(EXERCISE DESCRIPTION) Please transcribe exactly, and only, the lines of the data below between the line holding "Given: Open the FILE menu" and the line holding "Viewport: 2100px width, 1738px height.", inclusive.

* * * * *

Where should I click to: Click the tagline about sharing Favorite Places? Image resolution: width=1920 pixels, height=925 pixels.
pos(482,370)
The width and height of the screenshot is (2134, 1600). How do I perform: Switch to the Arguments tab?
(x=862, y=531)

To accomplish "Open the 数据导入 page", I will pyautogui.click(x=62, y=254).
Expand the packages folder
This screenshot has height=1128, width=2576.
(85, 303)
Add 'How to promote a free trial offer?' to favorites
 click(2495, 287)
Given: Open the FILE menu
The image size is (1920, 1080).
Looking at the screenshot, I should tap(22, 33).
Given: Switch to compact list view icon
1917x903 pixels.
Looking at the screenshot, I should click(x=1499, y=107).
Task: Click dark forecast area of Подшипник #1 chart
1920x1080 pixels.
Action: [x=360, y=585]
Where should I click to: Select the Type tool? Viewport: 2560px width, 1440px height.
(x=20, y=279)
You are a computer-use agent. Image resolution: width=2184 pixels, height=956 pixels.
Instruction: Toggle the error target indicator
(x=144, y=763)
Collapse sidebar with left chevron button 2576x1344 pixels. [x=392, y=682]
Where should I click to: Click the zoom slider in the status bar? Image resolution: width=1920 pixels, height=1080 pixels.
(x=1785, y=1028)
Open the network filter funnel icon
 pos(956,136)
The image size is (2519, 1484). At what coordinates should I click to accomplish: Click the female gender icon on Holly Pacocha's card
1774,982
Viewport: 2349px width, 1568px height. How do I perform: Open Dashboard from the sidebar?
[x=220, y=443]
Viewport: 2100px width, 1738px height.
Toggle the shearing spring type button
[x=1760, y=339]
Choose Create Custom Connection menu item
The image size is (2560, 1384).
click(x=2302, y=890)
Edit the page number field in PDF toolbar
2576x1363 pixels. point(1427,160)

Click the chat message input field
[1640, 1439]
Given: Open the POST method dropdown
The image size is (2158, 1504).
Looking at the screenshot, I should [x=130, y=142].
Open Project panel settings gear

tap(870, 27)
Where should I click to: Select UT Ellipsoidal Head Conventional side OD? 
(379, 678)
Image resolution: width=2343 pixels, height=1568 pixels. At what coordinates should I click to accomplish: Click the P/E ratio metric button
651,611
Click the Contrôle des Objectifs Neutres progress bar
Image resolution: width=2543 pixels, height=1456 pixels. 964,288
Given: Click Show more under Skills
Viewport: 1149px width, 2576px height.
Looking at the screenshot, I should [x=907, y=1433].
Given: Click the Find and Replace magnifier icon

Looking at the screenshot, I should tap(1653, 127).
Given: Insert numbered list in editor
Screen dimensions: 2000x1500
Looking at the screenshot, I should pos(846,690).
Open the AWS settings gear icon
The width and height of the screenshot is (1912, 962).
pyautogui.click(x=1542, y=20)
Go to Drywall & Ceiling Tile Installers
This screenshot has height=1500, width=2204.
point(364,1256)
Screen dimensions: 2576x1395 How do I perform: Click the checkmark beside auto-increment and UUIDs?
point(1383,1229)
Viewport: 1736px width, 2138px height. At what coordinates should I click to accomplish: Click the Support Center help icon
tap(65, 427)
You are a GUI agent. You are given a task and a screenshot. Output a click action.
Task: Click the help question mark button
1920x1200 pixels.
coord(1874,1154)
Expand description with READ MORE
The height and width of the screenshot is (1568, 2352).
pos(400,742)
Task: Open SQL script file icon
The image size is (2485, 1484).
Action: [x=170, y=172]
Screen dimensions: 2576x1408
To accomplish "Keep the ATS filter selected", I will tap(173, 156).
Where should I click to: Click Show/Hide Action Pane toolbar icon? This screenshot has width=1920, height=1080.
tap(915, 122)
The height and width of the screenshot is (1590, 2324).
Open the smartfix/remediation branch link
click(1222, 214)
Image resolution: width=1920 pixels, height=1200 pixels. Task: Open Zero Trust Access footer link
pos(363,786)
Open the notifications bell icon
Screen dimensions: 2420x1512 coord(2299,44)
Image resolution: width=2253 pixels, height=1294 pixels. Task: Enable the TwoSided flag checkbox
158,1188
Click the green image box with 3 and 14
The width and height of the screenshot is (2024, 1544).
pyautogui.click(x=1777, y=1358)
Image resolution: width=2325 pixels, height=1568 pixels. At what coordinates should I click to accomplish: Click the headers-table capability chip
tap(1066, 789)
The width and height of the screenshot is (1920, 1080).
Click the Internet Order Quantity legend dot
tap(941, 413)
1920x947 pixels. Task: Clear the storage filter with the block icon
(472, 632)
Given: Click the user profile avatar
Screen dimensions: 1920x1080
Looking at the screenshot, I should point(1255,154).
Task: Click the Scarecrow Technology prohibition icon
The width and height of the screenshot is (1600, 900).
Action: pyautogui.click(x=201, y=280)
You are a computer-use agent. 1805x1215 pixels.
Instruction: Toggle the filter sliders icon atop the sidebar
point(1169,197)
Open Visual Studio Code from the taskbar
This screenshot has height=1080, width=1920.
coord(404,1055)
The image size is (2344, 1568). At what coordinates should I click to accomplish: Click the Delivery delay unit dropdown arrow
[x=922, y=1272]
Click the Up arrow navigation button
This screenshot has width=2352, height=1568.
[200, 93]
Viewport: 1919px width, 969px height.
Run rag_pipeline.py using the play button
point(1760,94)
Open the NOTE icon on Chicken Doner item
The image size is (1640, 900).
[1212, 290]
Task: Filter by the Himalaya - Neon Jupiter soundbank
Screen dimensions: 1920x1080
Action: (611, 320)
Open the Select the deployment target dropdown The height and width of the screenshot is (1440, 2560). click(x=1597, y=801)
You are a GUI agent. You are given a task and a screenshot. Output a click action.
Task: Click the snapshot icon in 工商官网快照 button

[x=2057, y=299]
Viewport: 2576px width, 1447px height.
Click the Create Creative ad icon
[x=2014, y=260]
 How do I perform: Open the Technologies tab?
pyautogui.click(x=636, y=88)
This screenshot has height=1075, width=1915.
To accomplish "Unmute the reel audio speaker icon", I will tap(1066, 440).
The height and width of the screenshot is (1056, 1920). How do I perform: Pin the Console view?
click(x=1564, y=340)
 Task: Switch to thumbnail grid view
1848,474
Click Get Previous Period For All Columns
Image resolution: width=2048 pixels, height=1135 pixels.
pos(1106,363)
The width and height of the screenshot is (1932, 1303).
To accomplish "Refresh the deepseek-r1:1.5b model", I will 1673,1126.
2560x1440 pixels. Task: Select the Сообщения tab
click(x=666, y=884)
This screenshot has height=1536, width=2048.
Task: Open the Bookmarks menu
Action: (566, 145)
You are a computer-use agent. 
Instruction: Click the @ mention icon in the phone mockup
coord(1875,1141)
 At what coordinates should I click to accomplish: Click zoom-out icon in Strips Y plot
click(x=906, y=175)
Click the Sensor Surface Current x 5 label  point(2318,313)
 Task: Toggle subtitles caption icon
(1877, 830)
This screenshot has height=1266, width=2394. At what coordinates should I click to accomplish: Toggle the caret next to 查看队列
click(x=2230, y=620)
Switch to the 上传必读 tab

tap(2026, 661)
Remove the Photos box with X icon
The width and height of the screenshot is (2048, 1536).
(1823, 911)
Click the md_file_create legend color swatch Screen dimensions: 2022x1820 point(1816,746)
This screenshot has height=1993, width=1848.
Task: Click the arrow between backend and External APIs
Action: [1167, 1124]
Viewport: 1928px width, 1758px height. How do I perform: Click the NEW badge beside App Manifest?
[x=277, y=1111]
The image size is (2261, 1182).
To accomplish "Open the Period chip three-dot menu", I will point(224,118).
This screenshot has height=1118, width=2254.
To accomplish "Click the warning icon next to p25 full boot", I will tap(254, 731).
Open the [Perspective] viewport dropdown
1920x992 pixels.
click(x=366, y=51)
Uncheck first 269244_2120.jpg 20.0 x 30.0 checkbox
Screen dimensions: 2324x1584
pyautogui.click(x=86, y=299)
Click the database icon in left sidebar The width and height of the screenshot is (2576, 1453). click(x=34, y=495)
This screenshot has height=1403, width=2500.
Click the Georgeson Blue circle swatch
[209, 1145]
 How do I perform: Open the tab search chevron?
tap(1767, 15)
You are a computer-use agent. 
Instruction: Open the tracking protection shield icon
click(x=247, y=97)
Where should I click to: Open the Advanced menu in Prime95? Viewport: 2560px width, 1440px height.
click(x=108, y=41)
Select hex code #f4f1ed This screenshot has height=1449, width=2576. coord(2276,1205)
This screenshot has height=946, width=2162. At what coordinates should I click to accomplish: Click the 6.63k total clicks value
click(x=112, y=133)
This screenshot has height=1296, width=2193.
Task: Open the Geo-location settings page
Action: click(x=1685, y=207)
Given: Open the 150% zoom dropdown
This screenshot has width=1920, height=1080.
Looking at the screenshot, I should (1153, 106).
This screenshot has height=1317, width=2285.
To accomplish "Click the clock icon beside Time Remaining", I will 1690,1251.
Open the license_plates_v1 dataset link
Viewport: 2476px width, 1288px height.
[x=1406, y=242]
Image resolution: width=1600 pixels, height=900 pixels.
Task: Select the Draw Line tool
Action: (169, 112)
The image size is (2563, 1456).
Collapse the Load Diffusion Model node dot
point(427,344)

* * * * *

(TASK RESULT)
Given: Open the FILE menu
The image size is (1920, 1080).
Looking at the screenshot, I should tap(22, 33).
Given: Switch to compact list view icon
1917x903 pixels.
Looking at the screenshot, I should click(x=1499, y=107).
Task: Click dark forecast area of Подшипник #1 chart
1920x1080 pixels.
Action: [x=360, y=585]
Where should I click to: Select the Type tool? Viewport: 2560px width, 1440px height.
(x=20, y=279)
You are a computer-use agent. Image resolution: width=2184 pixels, height=956 pixels.
Instruction: Toggle the error target indicator
(x=144, y=763)
Collapse sidebar with left chevron button 2576x1344 pixels. [x=392, y=682]
Where should I click to: Click the zoom slider in the status bar? Image resolution: width=1920 pixels, height=1080 pixels.
(x=1785, y=1028)
Open the network filter funnel icon
 pos(956,136)
The image size is (2519, 1484). At what coordinates should I click to accomplish: Click the female gender icon on Holly Pacocha's card
1774,982
Viewport: 2349px width, 1568px height. How do I perform: Open Dashboard from the sidebar?
[x=220, y=443]
Viewport: 2100px width, 1738px height.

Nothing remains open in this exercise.